On Fri, Mar 17, 2017 at 9:37 PM, Jeff Janes <jeff.janes@gmail.com> wrote: > With some intensive crash-recovery testing, I've run into a situation where > I get some bad table bloat. There will be large swaths of the table which > are empty (all results from heap_page_items other than lp are either zero or > NULL), but have zero available space in the fsm, and are marked as > all-visible and all-frozen in the vm. > > I guess it is a result of a crash causing updates to the fsm to be lost. > Then due to the (crash-recovered) visibility map showing them as all visible > and all frozen, vacuum never touches the pages again, so the fsm never gets > corrected.
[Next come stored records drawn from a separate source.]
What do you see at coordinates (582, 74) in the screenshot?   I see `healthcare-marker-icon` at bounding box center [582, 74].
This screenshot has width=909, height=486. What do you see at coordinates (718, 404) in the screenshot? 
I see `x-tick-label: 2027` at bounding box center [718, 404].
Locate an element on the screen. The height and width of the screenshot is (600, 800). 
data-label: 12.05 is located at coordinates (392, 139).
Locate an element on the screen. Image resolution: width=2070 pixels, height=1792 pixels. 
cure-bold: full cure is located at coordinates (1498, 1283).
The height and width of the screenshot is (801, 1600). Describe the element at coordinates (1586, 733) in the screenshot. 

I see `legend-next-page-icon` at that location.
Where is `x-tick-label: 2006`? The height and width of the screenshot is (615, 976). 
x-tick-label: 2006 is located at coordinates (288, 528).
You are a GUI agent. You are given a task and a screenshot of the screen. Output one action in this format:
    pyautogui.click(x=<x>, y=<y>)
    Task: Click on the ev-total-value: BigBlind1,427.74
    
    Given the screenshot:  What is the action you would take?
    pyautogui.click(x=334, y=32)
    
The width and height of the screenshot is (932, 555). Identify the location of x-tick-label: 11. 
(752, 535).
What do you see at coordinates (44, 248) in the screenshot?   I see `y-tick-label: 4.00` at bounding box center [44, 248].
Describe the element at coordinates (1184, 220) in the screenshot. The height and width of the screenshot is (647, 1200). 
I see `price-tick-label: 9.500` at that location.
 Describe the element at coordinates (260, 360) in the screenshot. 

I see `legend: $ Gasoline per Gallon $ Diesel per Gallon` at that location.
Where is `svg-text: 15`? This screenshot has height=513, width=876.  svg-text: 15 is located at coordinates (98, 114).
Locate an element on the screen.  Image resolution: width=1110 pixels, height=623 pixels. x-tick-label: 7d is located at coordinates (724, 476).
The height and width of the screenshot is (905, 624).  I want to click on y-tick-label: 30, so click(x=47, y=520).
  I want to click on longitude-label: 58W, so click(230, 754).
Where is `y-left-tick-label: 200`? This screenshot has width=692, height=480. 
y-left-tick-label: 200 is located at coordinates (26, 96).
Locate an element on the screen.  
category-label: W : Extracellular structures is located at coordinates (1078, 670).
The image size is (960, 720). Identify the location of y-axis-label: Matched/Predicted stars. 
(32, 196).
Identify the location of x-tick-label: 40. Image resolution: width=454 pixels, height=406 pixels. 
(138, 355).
I guess that this happens only if heap_xlog_clean applies FPI. Right? Updating fsm can be lost but fsm is updated by replaying HEAP2_CLEAN record during crash recovery.
Isn't HEAP2_CLEAN only issued before an intended HOT update? (Which then can't leave the block as all visible or all frozen). I think the issue is here is HEAP2_VISIBLE or HEAP2_FREEZE_PAGE. Am I reading this correctly, that neither of those ever update the FSM, regardless of FPI?
I don't know how to test the issue of which record is most responsible. I could turn off FPW globally and see what happens, with some tweaking to my testing harness.